Comecemos pelos mitos. Guardadas as nuances e a origem dos avaliadores, a falta de rumo seria basicamente motivada pela falta de uma política de financiamento e de gestão da Fundação Cultural Piratini. O primeiro é o mais batido: a rádio e a TV são maus negócios para o Estado e os contribuintes. Custam cerca de R$ 15 milhões/ano para os cofres públicos e arrecadam menos de R$ 700 mil em apoios culturais e convênios. Isso representa um gasto mensal de R$ 1,3 milhão frente a um repasse do governo de R$ 1,2 milhão. Ou seja, de cara a conta não fecha. Somente o prédio onde está instalada sua sede custa R$ 25 mil de aluguel, pagos ao INSS, além de outros R$ 7 mil exigidos para sua manutenção.
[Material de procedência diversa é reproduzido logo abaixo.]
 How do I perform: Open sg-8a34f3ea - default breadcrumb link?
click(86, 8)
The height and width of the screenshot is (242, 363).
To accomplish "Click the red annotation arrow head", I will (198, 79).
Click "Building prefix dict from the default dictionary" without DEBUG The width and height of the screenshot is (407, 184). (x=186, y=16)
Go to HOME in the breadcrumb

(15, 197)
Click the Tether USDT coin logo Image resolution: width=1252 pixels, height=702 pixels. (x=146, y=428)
A quase totalidade do orçamento da Fundação é usada para gastos com pessoal – são cerca de 250 funcionários.
Posta nestes termos, a realidade pintada parece tenebrosa. Um caso perdido como diriam alguns deputados e formadores de opinião gaúchos. Só que Estado não faz negócios. Entre outras tarefas, arrecada tributos e presta serviços. E a missão da Fundação Piratini (mantenedora das duas emissoras) se encaixa perfeitamente na segunda. Sua função social vai muito além de render altos índices de audiência e faturar com publicidade. É ela que dá aos gaúchos uma visão de um Rio Grande pouco explorado pelas redes nacionais de TV, que têm seu umbigo encravado no eixo Rio-São Paulo e seu olhar fixo no gráfico de receita. A cerimônia de encerramento do Festival de Cinema de Gramado, os festivais da canção nativista, a posse da mesa da Assembléia, a Festa da Uva, a transparência das ações governamentais em matérias de interesse público, as campanhas de esclarecimento, um programa infantil para os pequenos, de música e entrevistas para o jovem, de informação para o consumidor.
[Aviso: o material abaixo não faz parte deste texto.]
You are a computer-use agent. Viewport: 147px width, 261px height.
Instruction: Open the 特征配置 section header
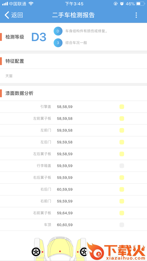(73, 61)
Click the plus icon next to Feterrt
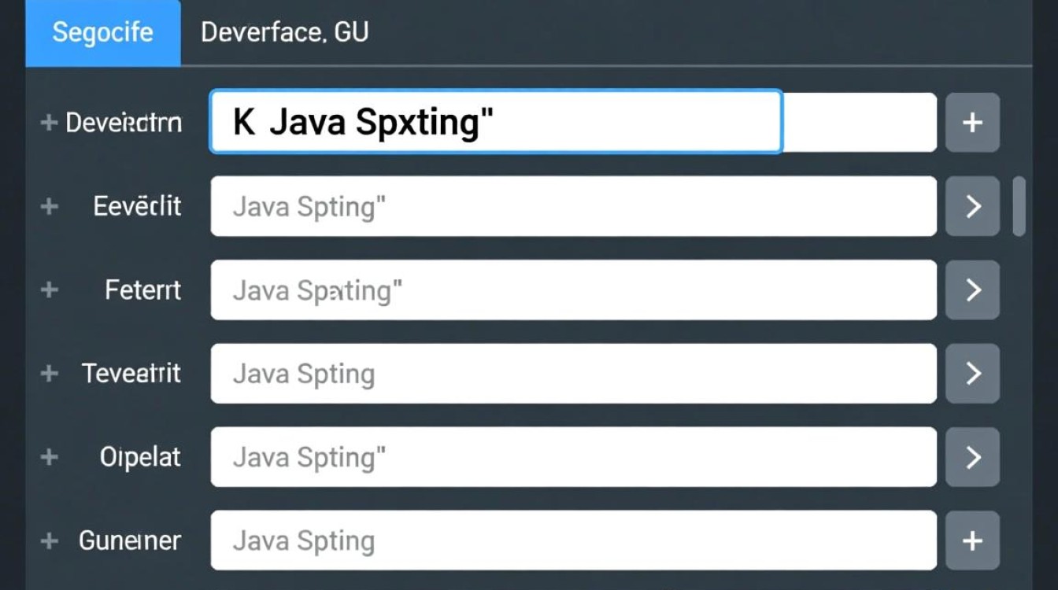 click(x=49, y=289)
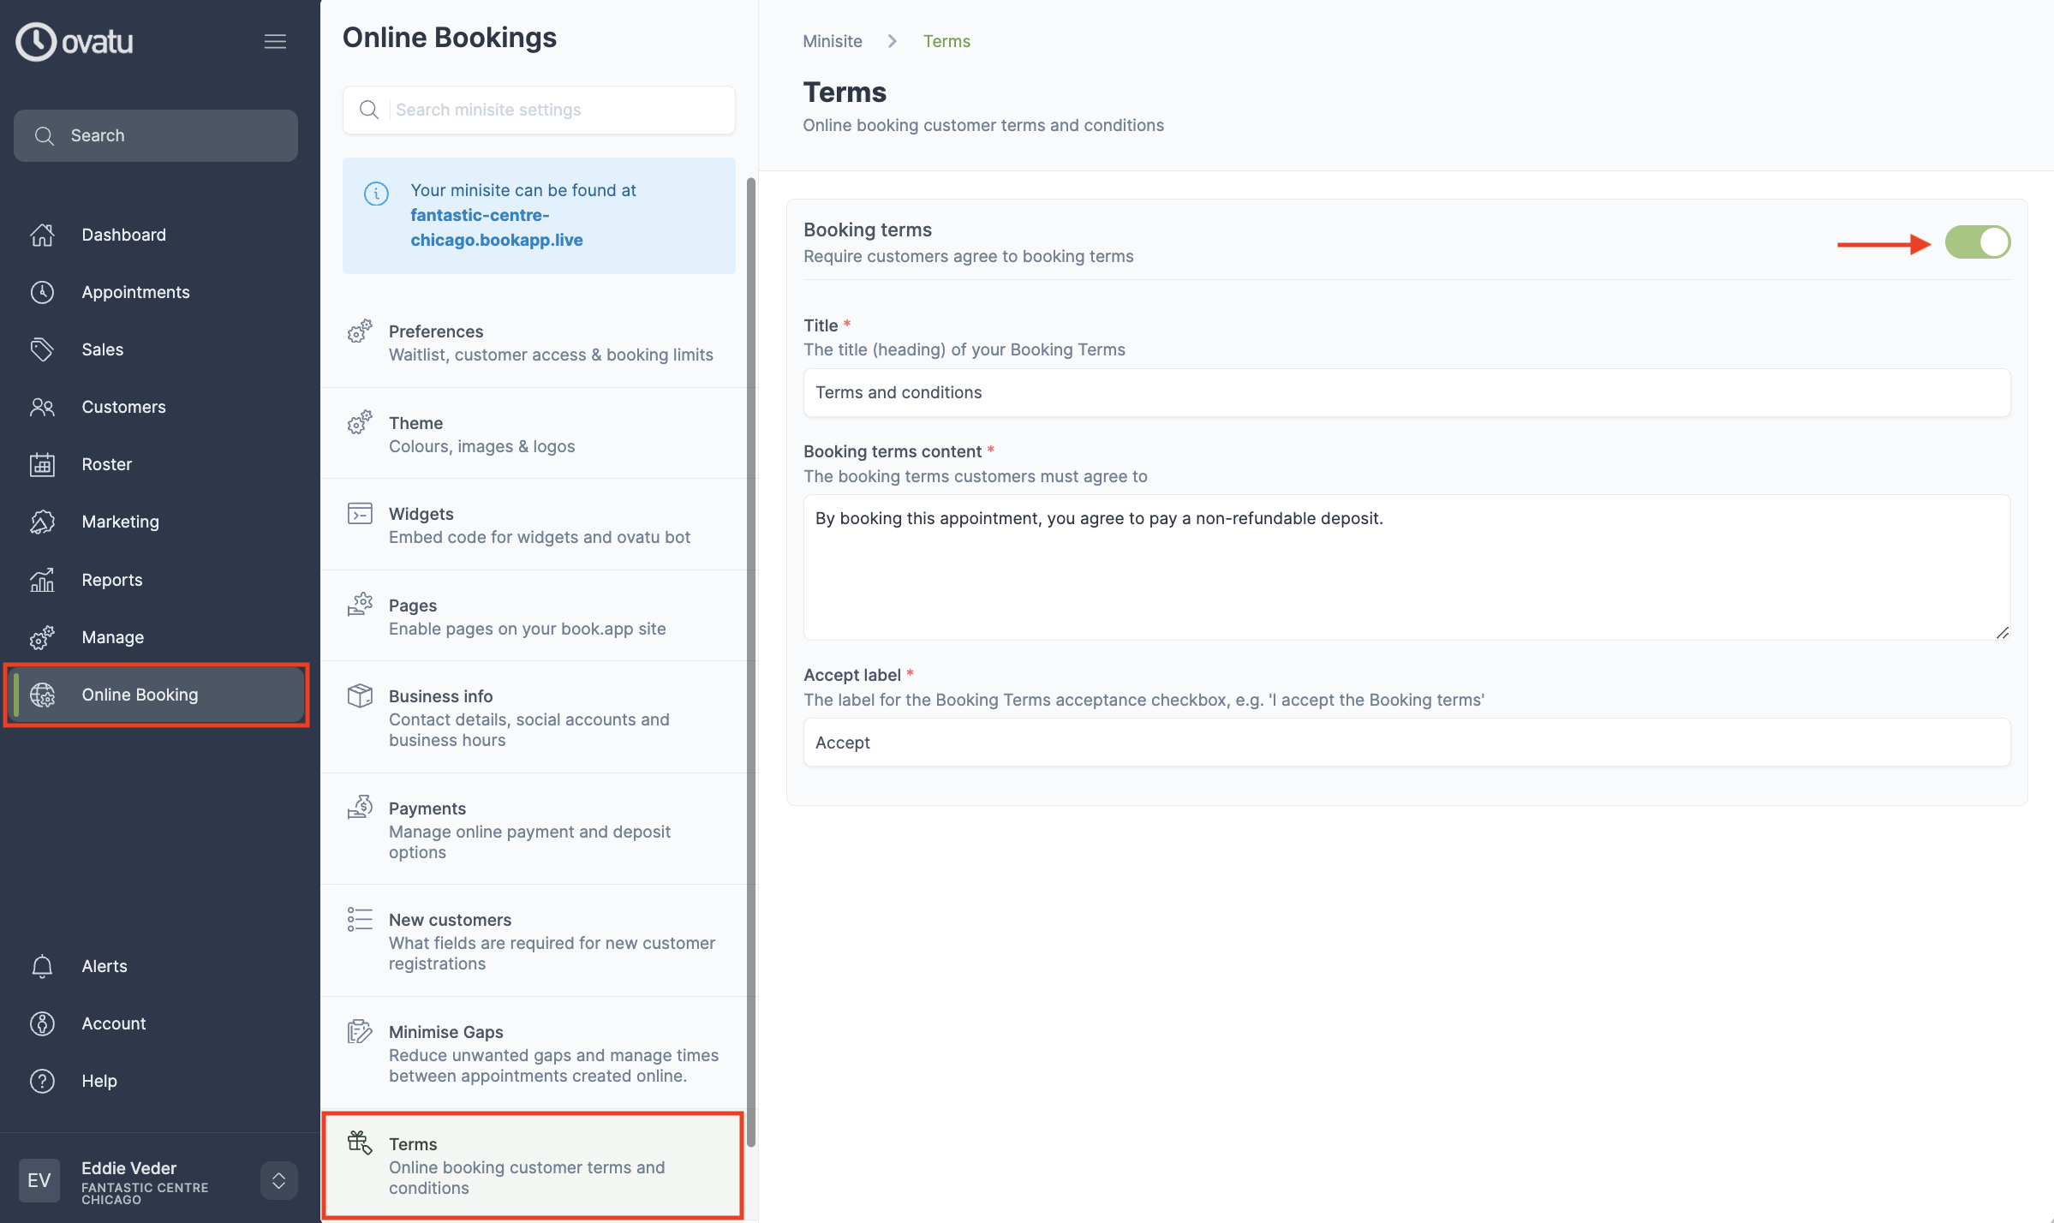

Necessariamente, este tipo de conteúdo não dá lucro. Nem atrai a maior parte dos telespectadores. Mas como dizem os mais liberais, o papel do Estado é atuar em áreas e atividades que não atraiam a iniciativa privada ou onde não lhe interessa estar. Se for encarado por este prisma, o valor gasto pelo contribuinte gaúcho para manter uma rádio e uma TV pública é irrisório. Cerca de R$ 1,40/ano por morador ou R$ 4,40 por domicílio com receptor de TV (3). Para onde vão estes recursos? Os R$ 15 milhões citados mantêm funcionando a segunda maior rede de televisão do estado em termos de cobertura, cujo patrimônio é estimado em US$ 10 milhões. Potencialmente, a programação da TVE pode atingir 70% da população gaúcha. Seu parque técnico, que inclui cerca de três dezenas de retransmissoras espalhadas pelo interior, está avaliado em US$ 4,5 milhões. Seu acervo inclui horas de imagens que preservam momentos marcantes da história do Rio Grande do Sul. Sua grade de programação é composta por 35% de produções próprias, um percentual duas vezes maior que o de muitas TVs comerciais do Brasil e do estado.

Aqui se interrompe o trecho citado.